>>>>>
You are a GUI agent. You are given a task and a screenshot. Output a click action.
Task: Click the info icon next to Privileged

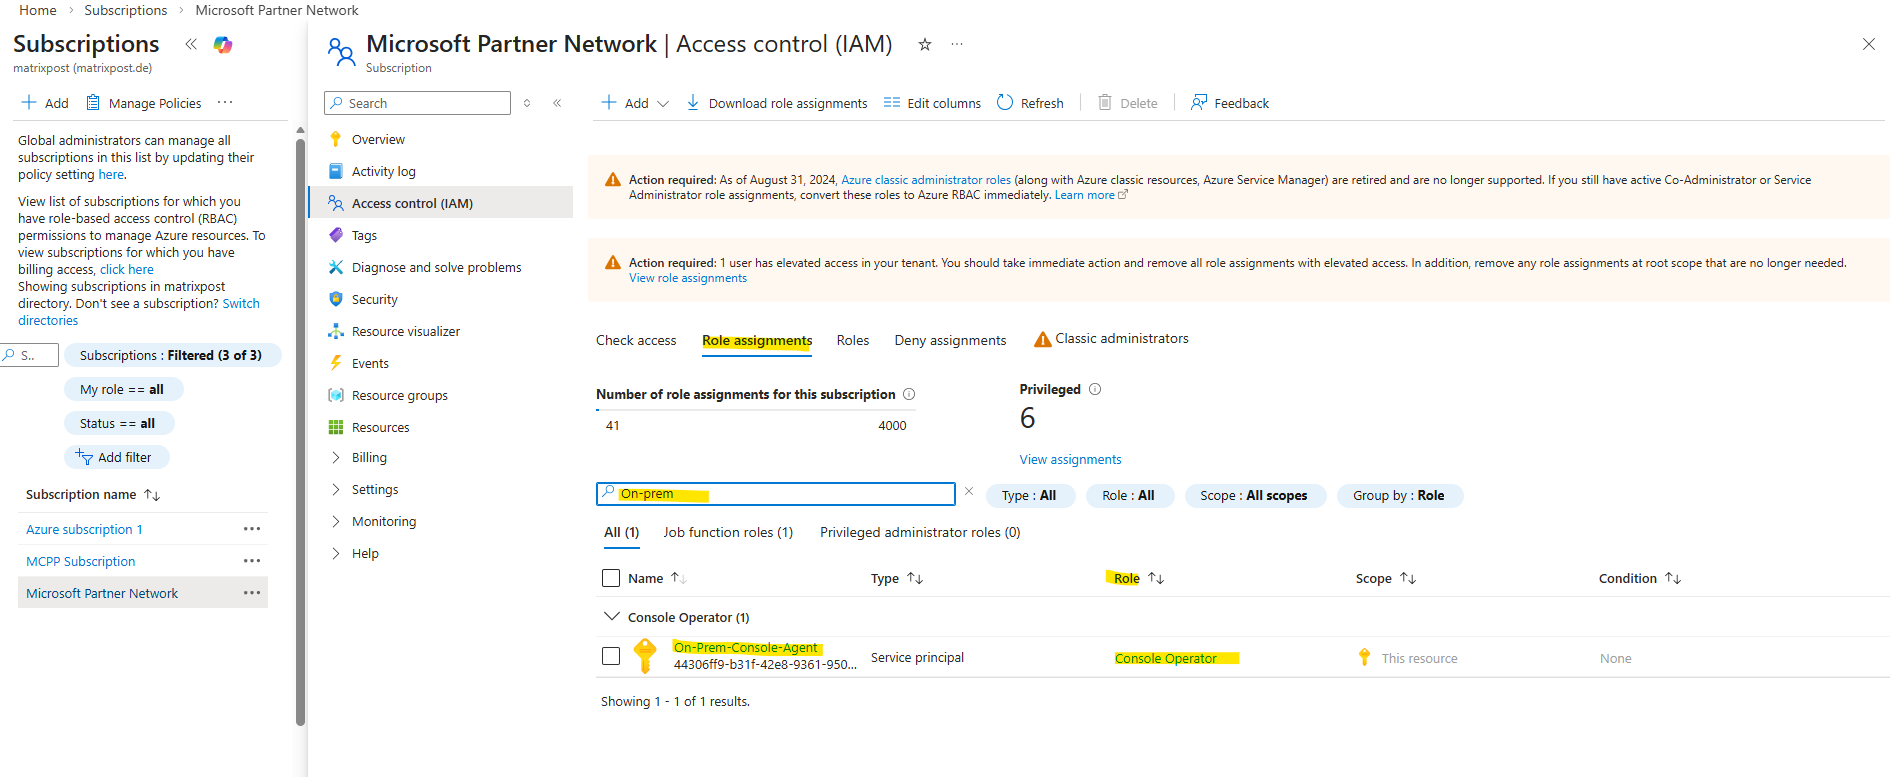(1095, 389)
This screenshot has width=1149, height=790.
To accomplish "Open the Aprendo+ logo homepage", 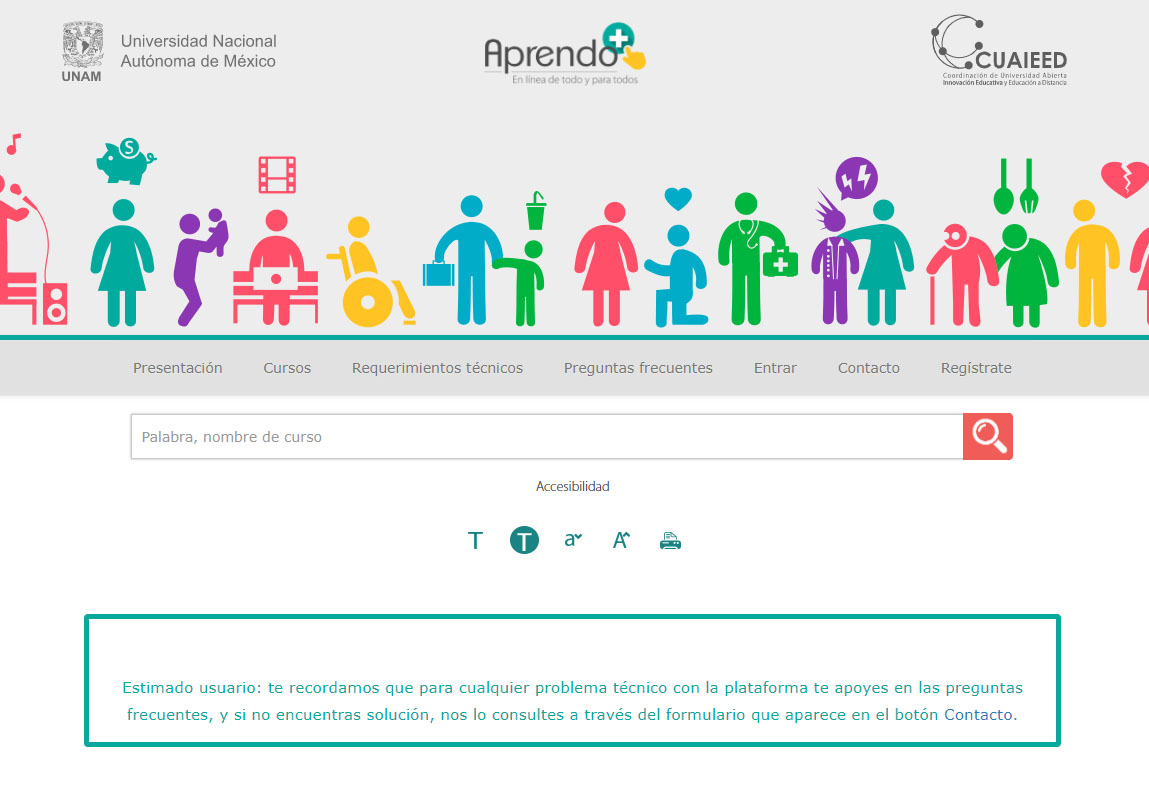I will click(x=565, y=54).
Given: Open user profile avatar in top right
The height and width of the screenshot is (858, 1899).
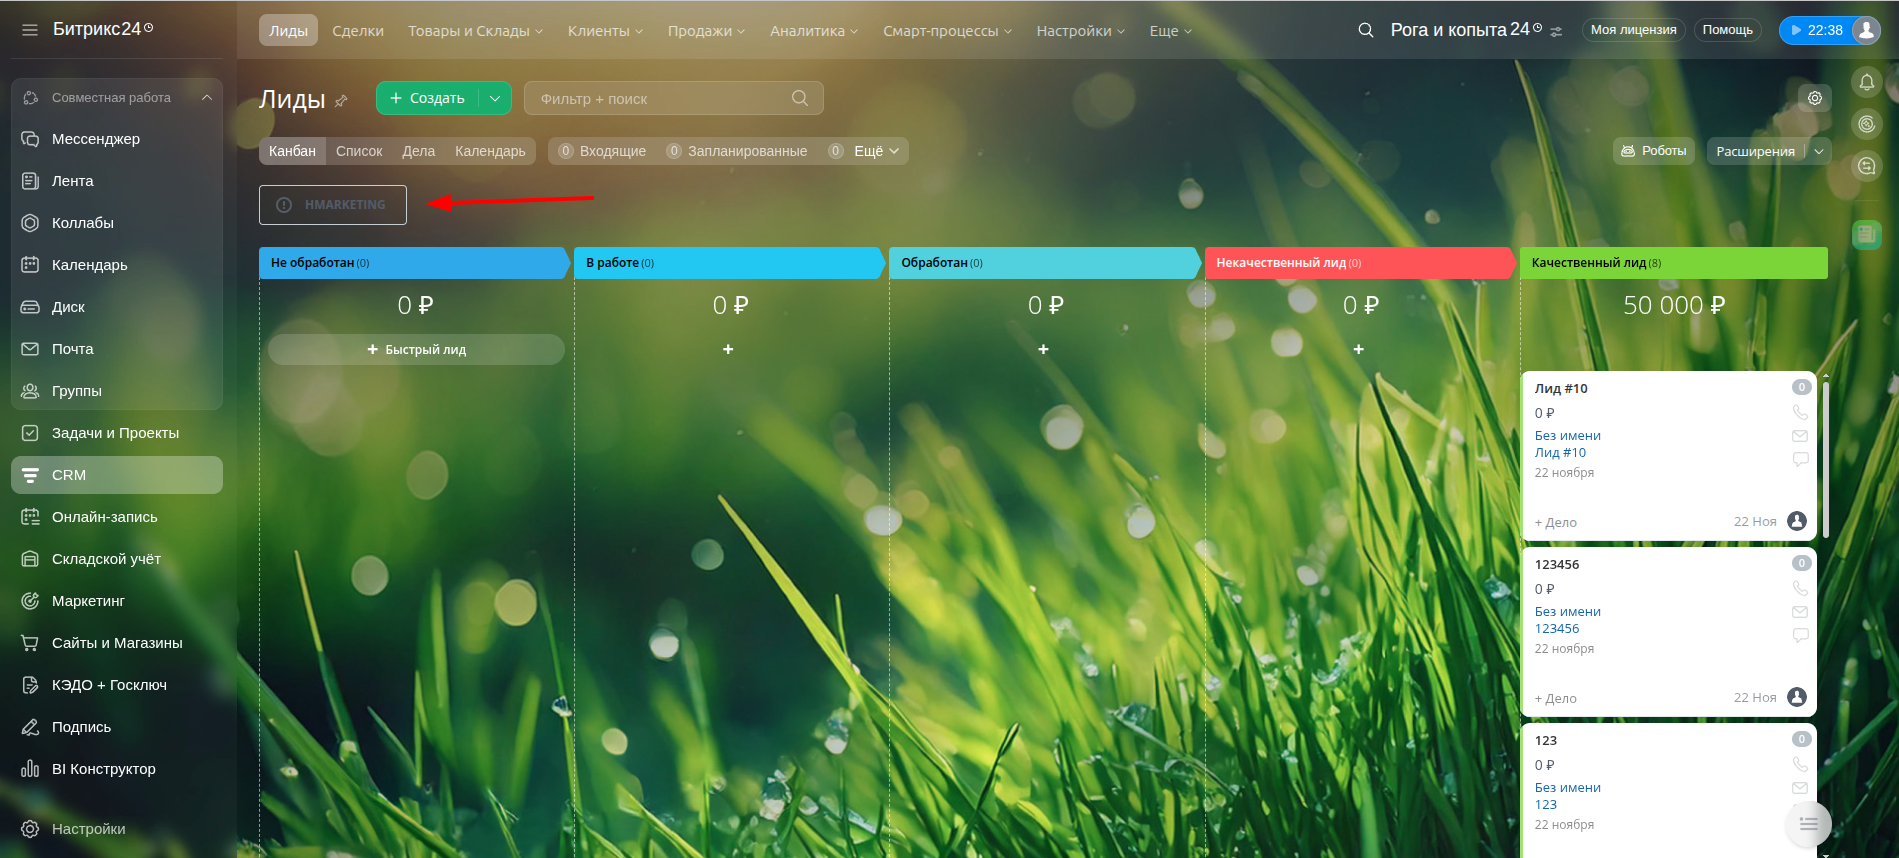Looking at the screenshot, I should coord(1865,30).
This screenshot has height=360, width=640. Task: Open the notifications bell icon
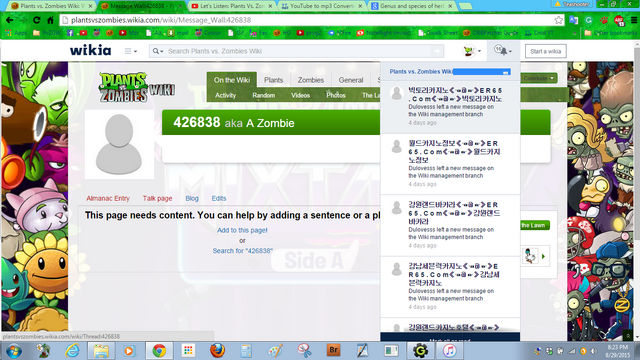pyautogui.click(x=502, y=51)
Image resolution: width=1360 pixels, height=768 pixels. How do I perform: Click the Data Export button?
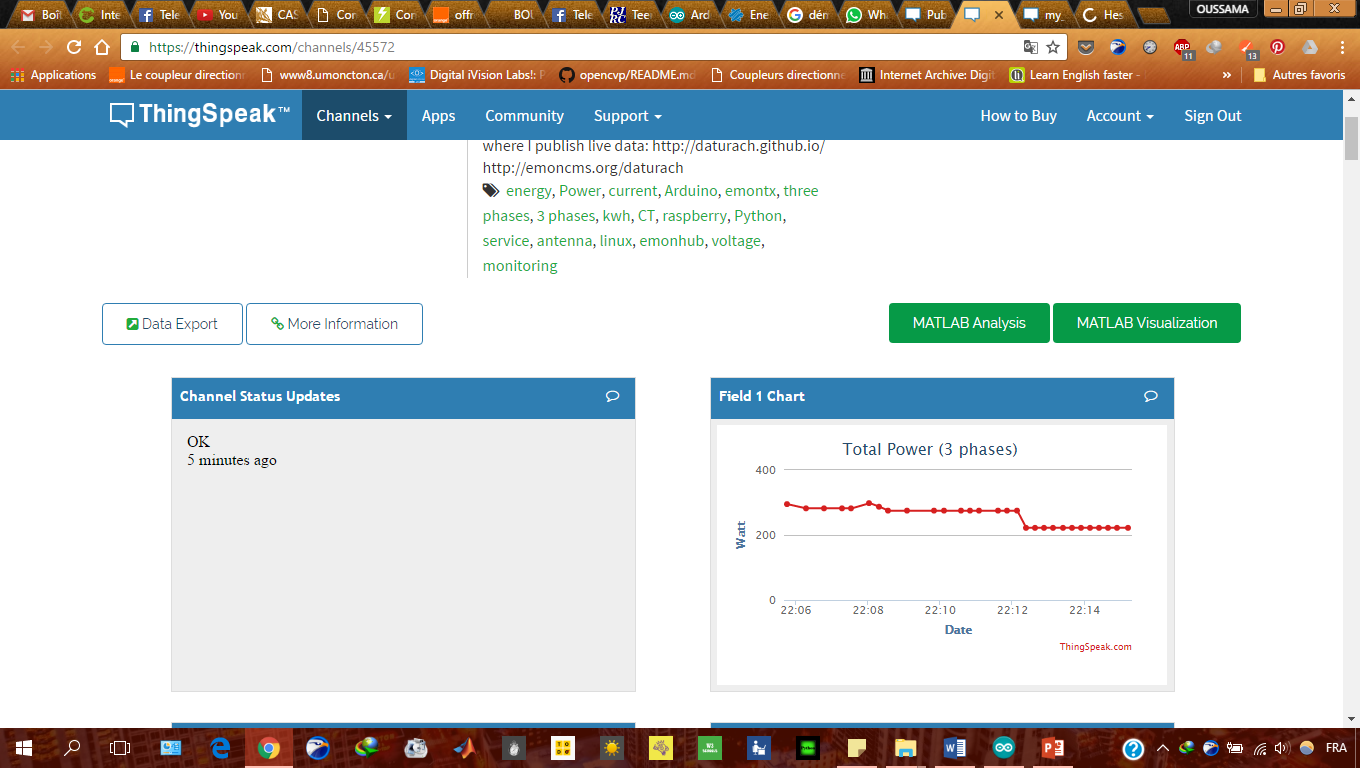pyautogui.click(x=172, y=324)
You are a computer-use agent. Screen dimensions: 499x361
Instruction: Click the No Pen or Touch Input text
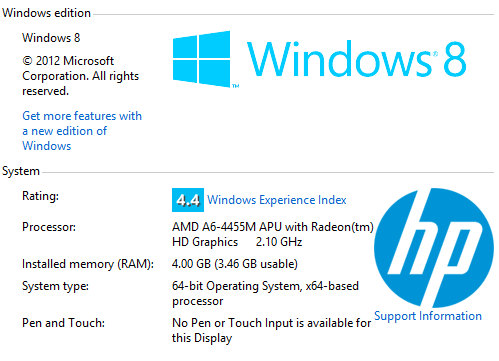coord(271,330)
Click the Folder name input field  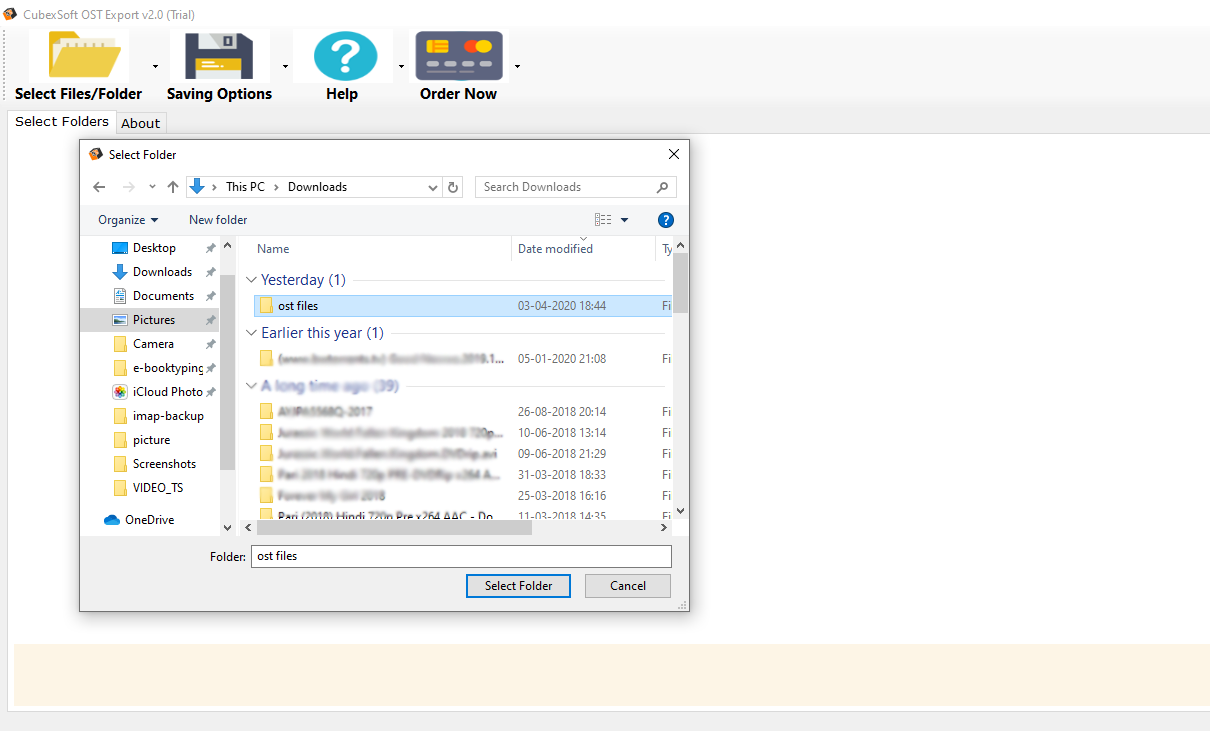click(x=460, y=556)
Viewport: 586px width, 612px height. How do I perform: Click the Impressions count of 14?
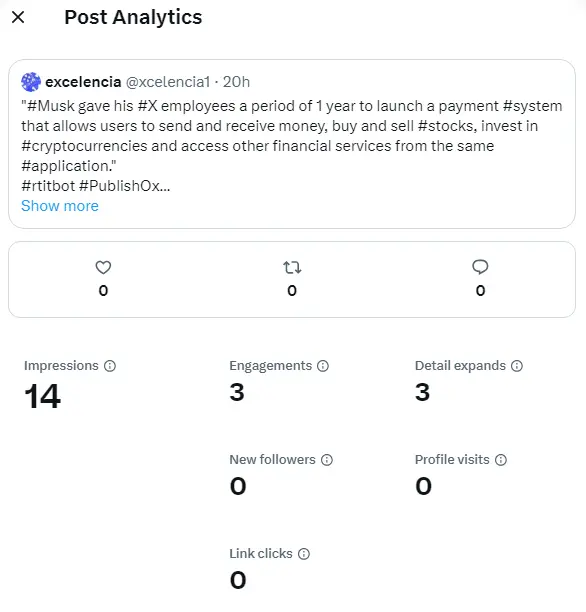click(42, 396)
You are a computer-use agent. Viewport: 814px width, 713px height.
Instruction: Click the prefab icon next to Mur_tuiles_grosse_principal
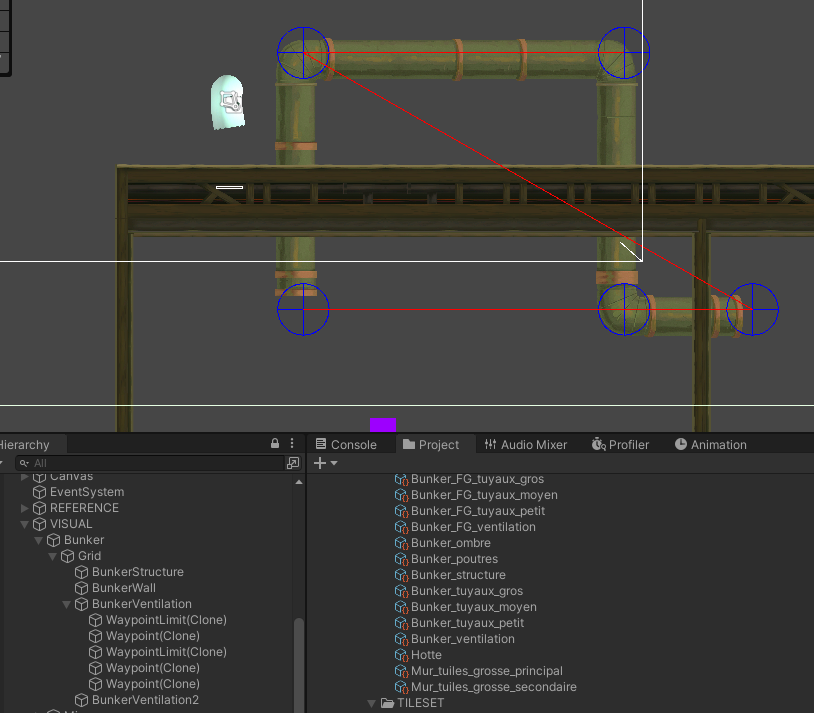[x=401, y=671]
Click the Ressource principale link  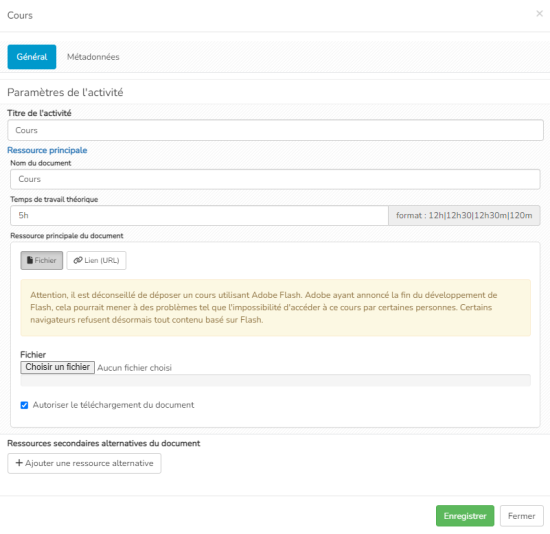[x=47, y=150]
<<<<<
Exercise prompt: Your answer should consist of all lines in the listing above that contain "agent".

Answer space:
You are a GUI agent. You are given a task and a screenshot. Output a click action.
You are a computer-use agent. Screen dimensions: 499x361
You are a computer-use agent. Viewport: 814px width, 713px height.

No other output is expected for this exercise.